About the data analysis
AJC data specialist Nick Thieme obtained the data and performed the statistical analysis that produced the findings for this story.
Thieme used data from publicly available 1033 program acquisitions from the Defense Logistics Agency, a Department of Defense agency; violent crime and police agency information from the FBI; and population/economic data from the U.S. Census Bureau. Data about fatal police shootings are collected by the AJC.
He combined these datasets using Originating Agency Identifier (ORI) and by manually matching police department names. This data included data for departments that either accepted 1033 in-kind funding or killed a person in that year. He then supplemented this data with the missing years during which no items were requested and no people were killed.
One important change to the data was normalizing the dollar value of identical items. The same item — for example, a rifle firing 7.62 mm caliber rounds — was often listed as costing a different amount depending on when it was acquired and who acquired it.

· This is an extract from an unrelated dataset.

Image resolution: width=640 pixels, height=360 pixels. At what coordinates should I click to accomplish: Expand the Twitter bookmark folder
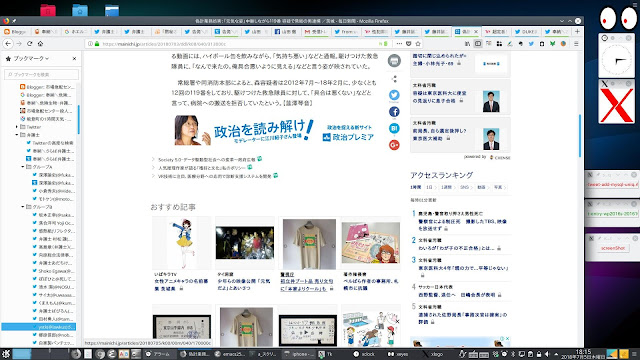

This variation has nothing to do with militarization, so average values were assigned to remove the variations.
He then calculated simple averages and more complicated statistical modeling of the number of killings by department per year. This modeling followed various research papers with slight changes intended to better fit the data. There are well-studied methods for modeling count data with many zeros (data that measure how many of a particular event occurred during some time frame when that measurement is often 0), and one of the standards for this analysis was used.
The model was then used to determine the effect of 1033 acquisitions on the number of people shot and killed. Because the number of people killed by police depends on the number of people in an area, its violent crime, race and income, these variables were included in the analysis. Lastly, the value of 1033 acquisitions was split between non-violent items, such as helicopter transmissions, lawn mowers, and trousers, and items that are more indicative of militarization, such as guns, ammunition, armor, military vehicles, night-vision equipment, and equipment listed by the Department of Defense as being critical to national security. Items were categorized according to the Department of Defense’s own National Stock Numbers (NSN) and Federal Stock Classes (FSC).